▶ **What this task involves**
Pick up the passage on Gordon Campbell's defeat in British Columbia after its last sentence and continue it.

***** Passage provided *****

The first clear signs of Campbell's impending defeat came on December 9. An Ipsos-Reid poll released that day showed that the most important issue to British Columbians, at 58 percent, was no longer the economy but health care, followed by education at 30 percent.

And who did B.C. voters believe would do a better job dealing with health care? The NDP, by a 50-percent to 25-percent margin over the Liberals. On education, the NDP led the Liberals by a 47-percent to 24-percent margin, and on social services the NDP cleaned up by 59 percent to 18 percent.

Shortly afterward, on December 14, Campbell's number-two man, Gary Collins, suddenly quit the government to take a job in the private sector. Collins's departure shocked the Liberals and was followed in early 2005 by other key cabinet ministers and MLAs, including Attorney General Geoff Plant.

Observers now believe that there were two key flaws in the Liberal strategy that caused their upset defeat: focusing on the economy to the exclusion of all other issues and highlighting their unpopular premier.

As the economy improved, voters felt less need to support Campbell and more desire to fix the deteriorating health-care system, improve education, and deal with the ever-present evidence of poverty throughout B.C.

Campbell's fatally strong negatives were also clear in December 2004. Although the Liberals held a statistically insignificant lead of 44 percent to 41 percent over the NDP, Campbell himself was a touchstone for discontent.

***** Provided material *****

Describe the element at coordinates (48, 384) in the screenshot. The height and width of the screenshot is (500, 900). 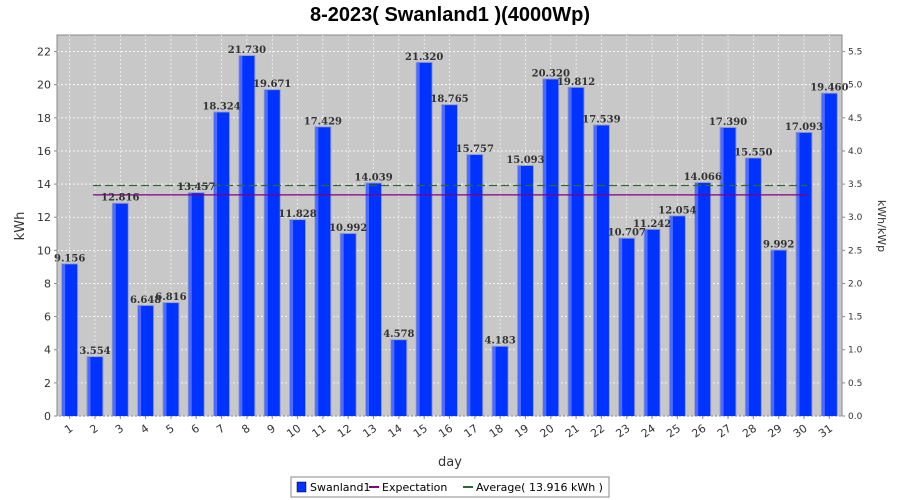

*****

▶ **Task output**
Six in 10 voters surveyed by Ipsos-Reid disapproved of Campbell's performance as premier, and 57 percent said the Liberals did not deserve to be reelected; 58 percent said Campbell was a liability to his party, including 36 percent of committed Liberal voters.

Worst of all for a politician going into a campaign where promises are made daily, the polling showed Campbell was simply not to be believed.

In response to the statement: "You can't trust Gordon Campbell and the B.C. Liberals to keep their promises," a deadly 63 percent agreed, including even 36 percent of Liberal voters.

So despite blanket pro-Campbell television advertising by the business community, the disapproval ratings continued throughout 2005.

In fact, NDP insiders secretly cheered on the multimillion-dollar corporate advertising campaign because in their view it cemented negative views that Campbell was merely a business puppet.

But an unloved premier and an incompetent campaign strategy were not the only cause of the Liberals' demise. B.C.'s labour movement refused to rise to desperate Liberal attempts to bait it and instead worked an intensive but low-key organizing campaign that had only one goal: to ensure the maximum turnout possible on election day of the province's 555,000 unionized workers.

Results showed that 65 percent of union households had voted NDP, the same percentage as in that party's successful 1991 and 1996 elections.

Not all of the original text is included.